As social media bemoans the lazy choice of Glastonbury’s headliners, Shaun Ponsonby asks if the festival will ever be able to announce headliners without an outcry.
With spring just around the corner, despite what the overall climate suggests, Glastonbury have started their annual process of gradually announcing headliners and teasing us all over who will top the bill at Worthy Farm. At time of writing, they have announced two headliners, and in both instances the general reaction has been one of an almighty groan from us humanoids.
After already headlining 37 billion times, the first name announced was Coldplay, who are destined to leave both Glastonbury and millions of viewers on BBC 2 in a tedious nadir of dull anti-climatic dirge.
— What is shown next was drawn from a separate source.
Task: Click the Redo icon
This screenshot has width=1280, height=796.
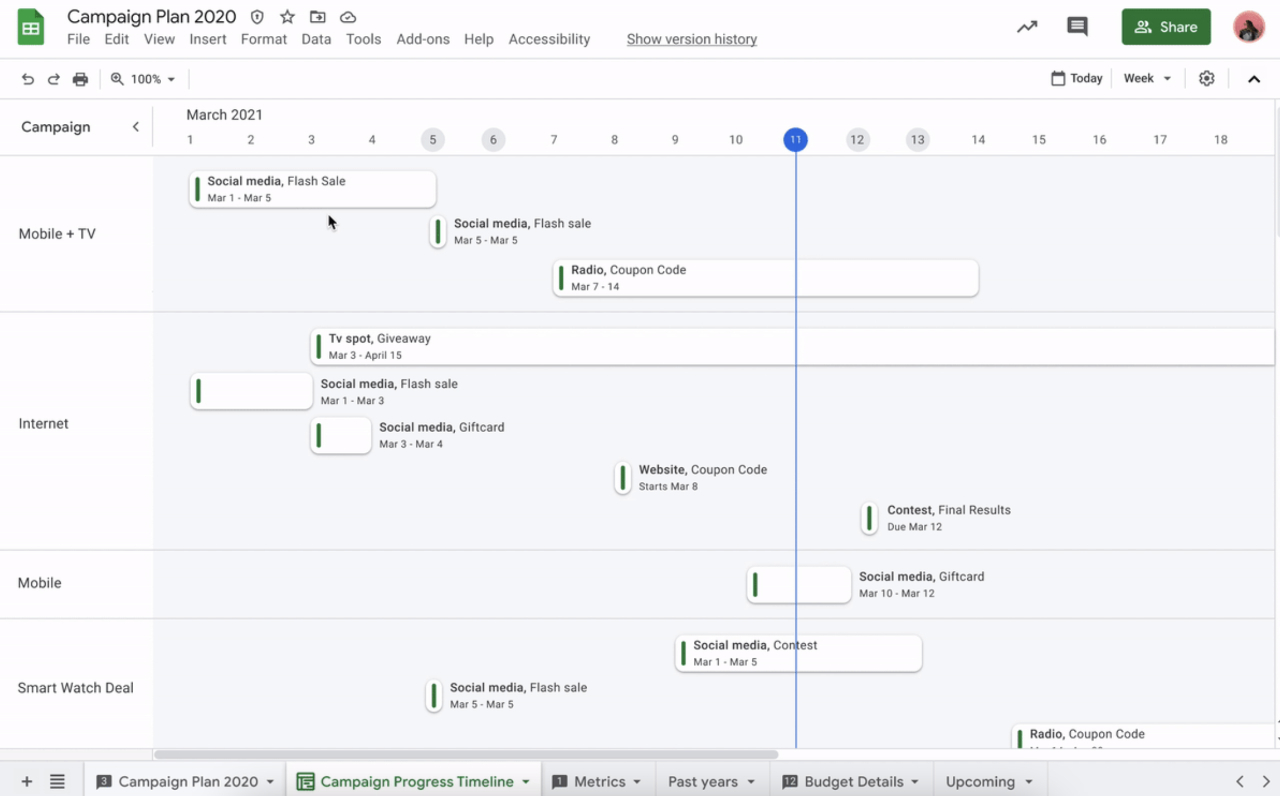Action: tap(53, 78)
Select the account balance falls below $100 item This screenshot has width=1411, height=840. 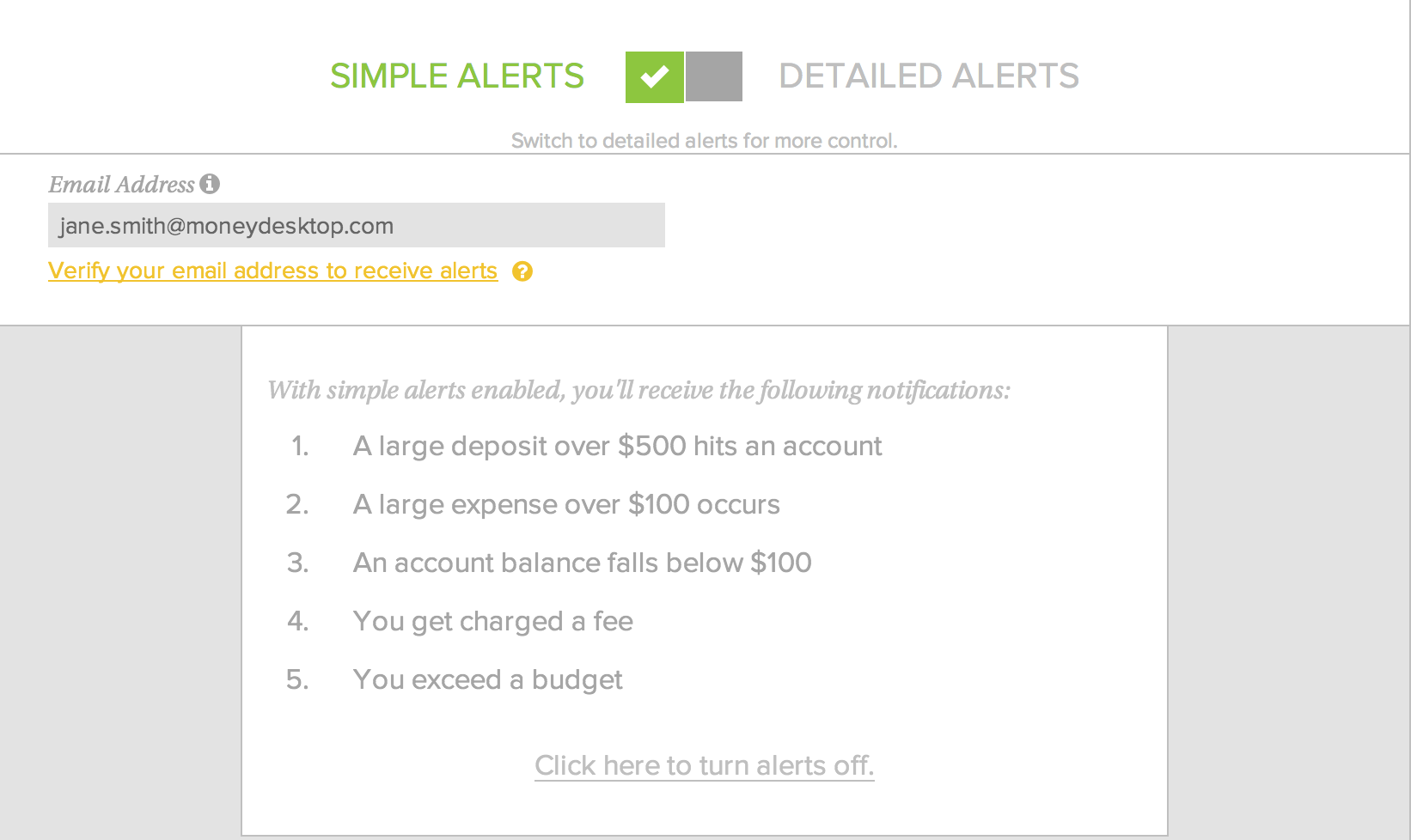tap(583, 563)
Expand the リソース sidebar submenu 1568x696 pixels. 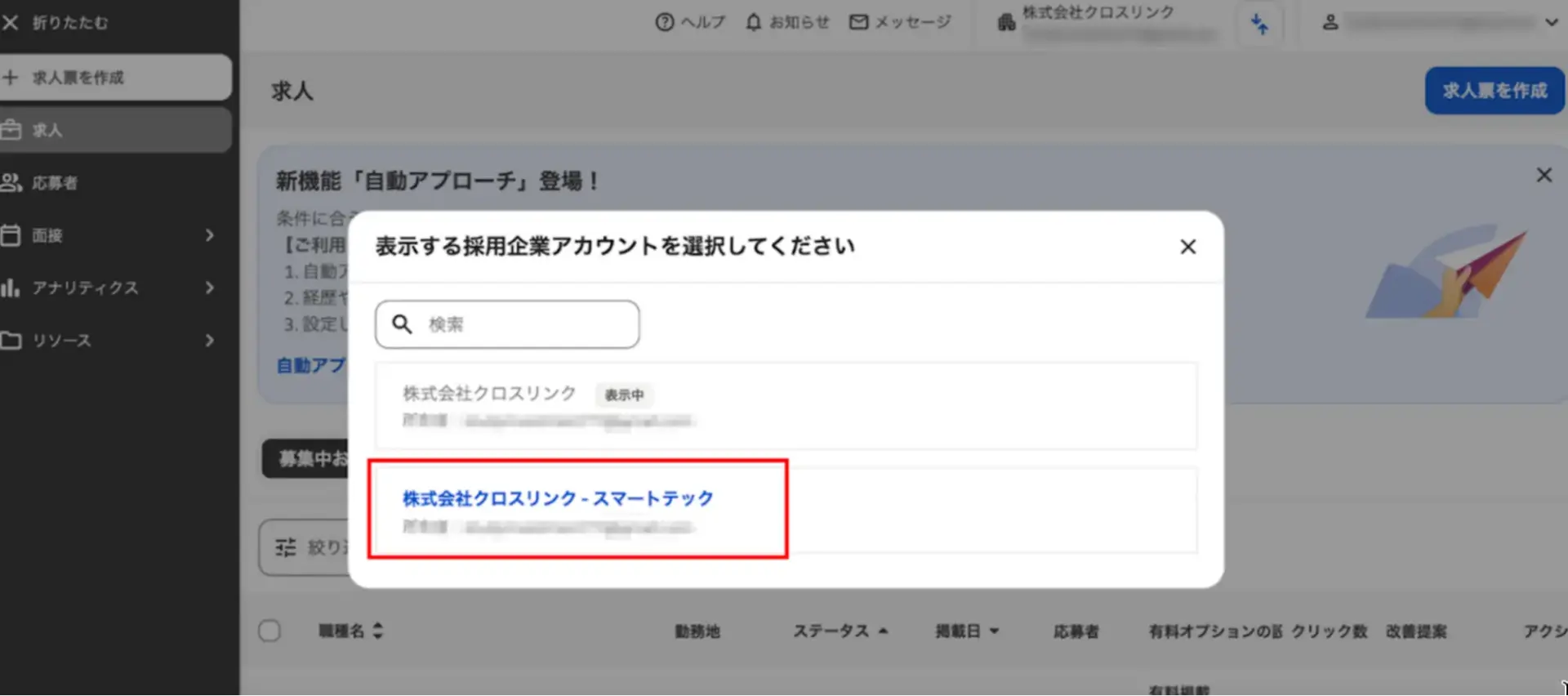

You can say what you want about Coldplay, but at least they have an appropriate name. It is arguably the only work of genius they have ever produced.
Despite my dislike of Chris Martin and the other three, they are a Glastonbury-level headliner. I might be a little snarky occasionally, but credit where credit’s due; they have been undeniably successful, fair play. The problem isn’t that they are headlining Glastonbury, the problem is that they are headlining Glastonbury again.
This is their fourth headline performance, the most that anyone has ever topped the bill. Even the most ardent Coldplay fan – if any – must agree that this is a little excessive. But they might have even got away with that if it wasn’t for the other headliner they announced.
Muse are decidedly less dull than Coldplay, but are now topping the bill for third time, with the press touting “the first band to headline each night of the festival” like it’s a good thing. It seems this year they decided to do Glastonbury-by-numbers. Like when a long-running TV series does a cheesy clip show. Specifically, the All Singing All Dancing one The Simpsons did.
I mean, who’s next? Noel Gallagher’s High Flying Birds? Oh, fuck! It’s going to be Noel Gallagher, isn’t it? I mean after the inevitable “Oasis are going to reunite” rumours die out, of course.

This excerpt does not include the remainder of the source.